__Excerpted records__.
========================

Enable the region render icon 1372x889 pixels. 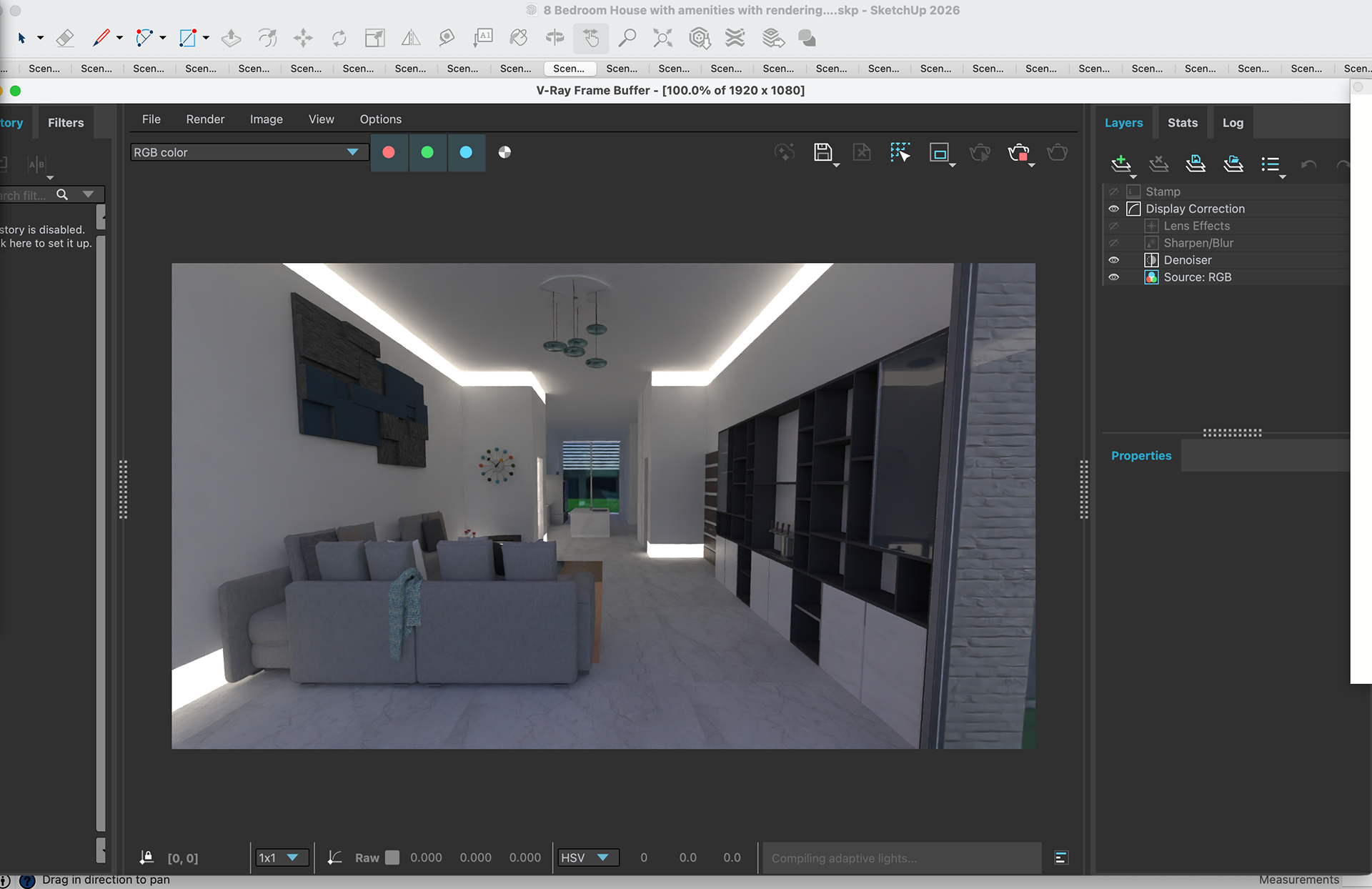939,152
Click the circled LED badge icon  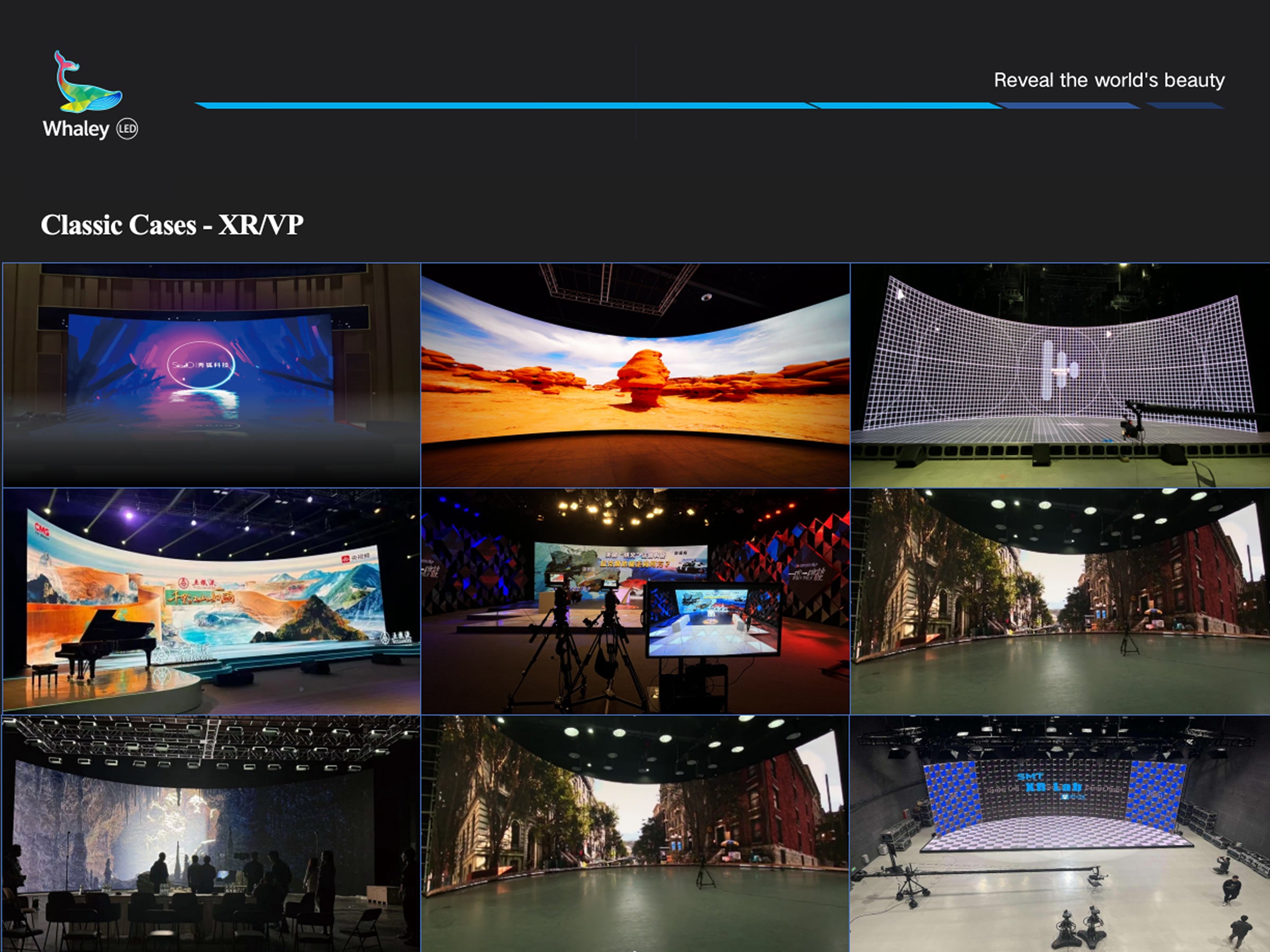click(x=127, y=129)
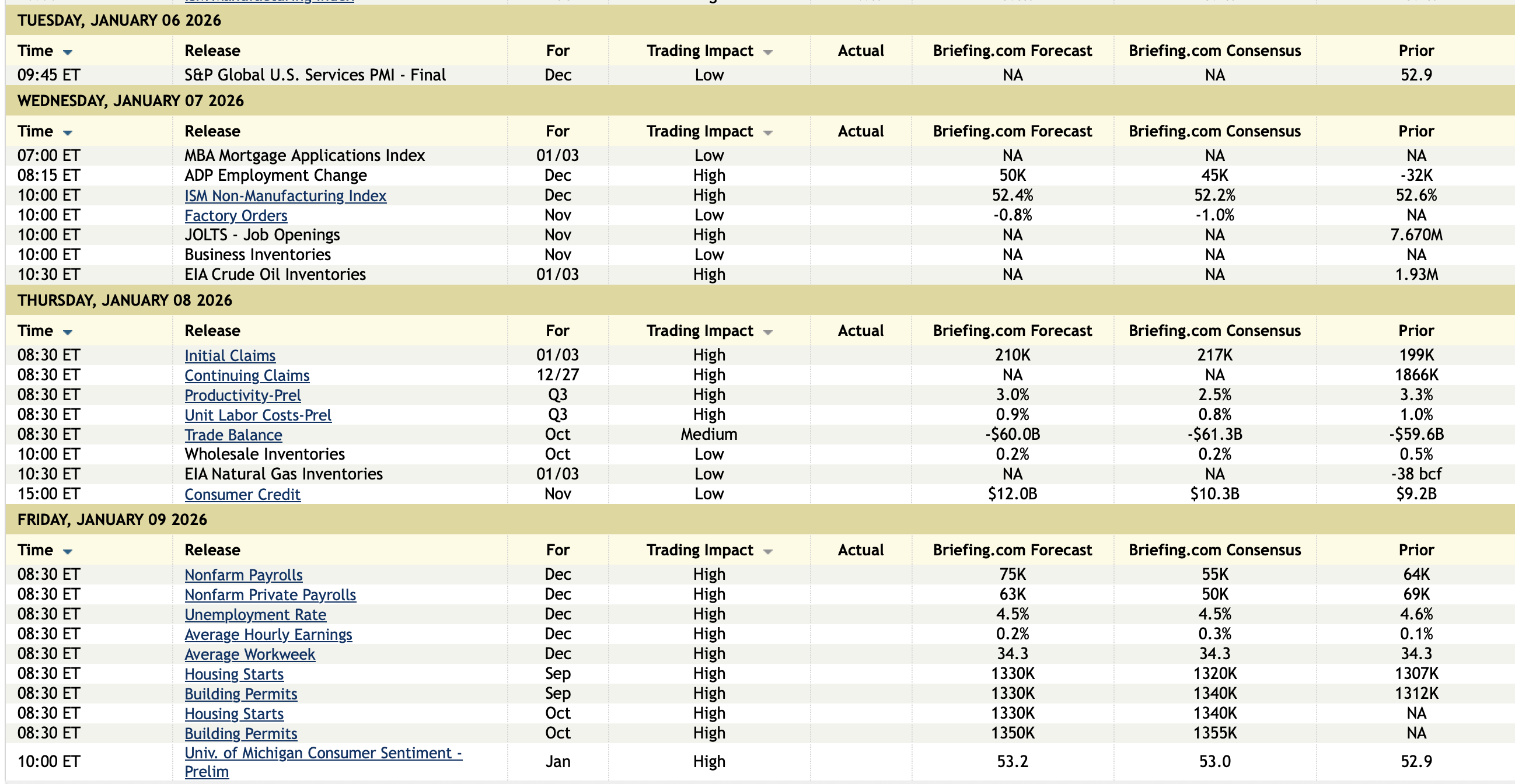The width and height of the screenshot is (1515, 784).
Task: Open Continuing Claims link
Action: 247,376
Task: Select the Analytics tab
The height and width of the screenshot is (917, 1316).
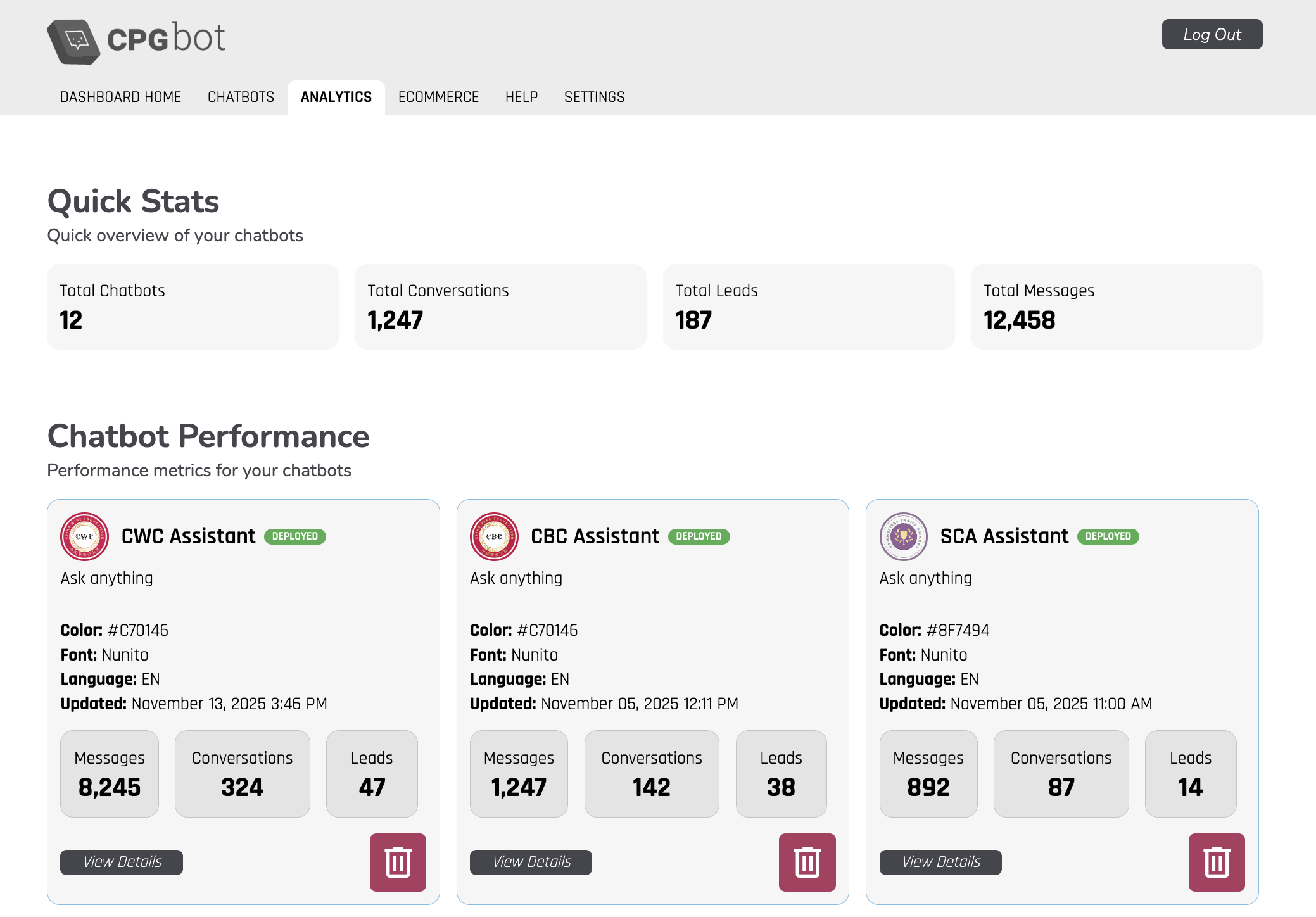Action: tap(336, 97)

========================

__Required work__. Copy exactly the lines from the line containing "Task: Select the Analytics tab" through the last line of the records, both included, and omit every picture.

__Answer for the task__.
Task: Select the Analytics tab
The height and width of the screenshot is (917, 1316).
Action: tap(336, 97)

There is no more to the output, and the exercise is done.